HAITI.TXT - US treatment of Haiti crisis, media attention

% FROM THE NOAM CHOMSKY ARCHIVE
% http://www.contrib.andrew.cmu.edu:/usr/tp0x/chomsky.html
% ftp://ftp.cs.cmu.edu/user/cap/chomsky/
% Filename:    articles/chomsky.loot.haiti
% Title:       Letter from Lexington (column)
% Author:      Noam Chomsky
% Appeared-in: Lies of Our Times (LOOT), February 1993
% Source:      Dan Epstein 
% Keywords:    Haiti, Aristide, Clinton
% Synopsis:    US treatment of Haiti crisis, media attention

Letter from Lexington

January 19, 1993

Dear LOOT,

``Recently, the government [of Haiti] has been unusually
aggressive in its defiance of sanctions,'' Pamela Constable
reported in the _Boston Globe_ (Jan. 3, 1993). ``Last week,
[Prime Minister] Bazin ordered 18 human rights monitors not to
travel outside the capital.'' ``In a New Year's state-of-the-
nation speech delivered in a chandeliered hall and attended by
Haiti's elite, Bazin blasted world `hostility' and an effort to
impose a foreign solution. `This is a Haitian crisis and it will
be resolved by Haitians,' he vowed.'' Ruling General Raoul Cedras
agreed, saying ``that Haiti's problems should be resolved by
Haitians, and not by `personalist and electoralist' politics or
by `meddling from overseas' '' (Canute James, _Financial Times_,
Dec. 10, 1992).

Bazin was the US favorite in Haiti's first free elections in
December 1990, and remains so. When he says ``resolved by
Haitians,'' he means _certain_ Haitians, including some of the
14% who voted for him, but not the 67% who elected an activist
priest from a poor parish, a last-minute entry with no wealth, no
guns, no foreign support, in fact nothing going for him but a
grass-roots popular movement of the poor: Jean-Bertrand Aristide.

DIRECTIVES ▸
A. According to the Lexington letter, how many human rights monitors did Bazin order not to travel outside the capital?
B. Write out the stretch of the Lexington letter from "Bazin was the" through "poor: Jean-Bertrand Aristide." word for word.

SUPPLIED INFORMATION ▸

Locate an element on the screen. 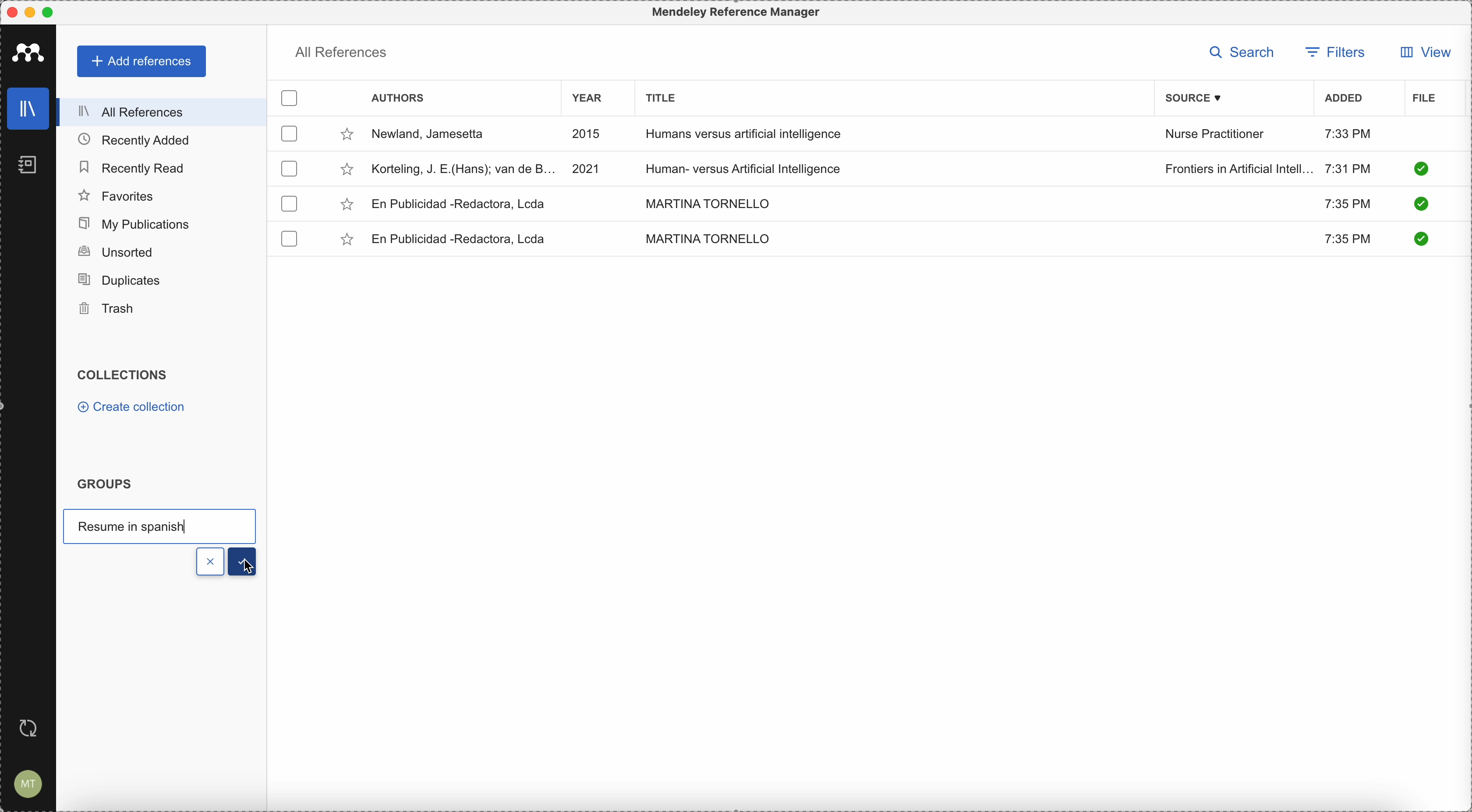  7:35 PM is located at coordinates (1350, 240).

RESULTS FOR EACH TASK ▸
A. 18

B.
Bazin was the US favorite in Haiti's first free elections in
December 1990, and remains so. When he says ``resolved by
Haitians,'' he means _certain_ Haitians, including some of the
14% who voted for him, but not the 67% who elected an activist
priest from a poor parish, a last-minute entry with no wealth, no
guns, no foreign support, in fact nothing going for him but a
grass-roots popular movement of the poor: Jean-Bertrand Aristide.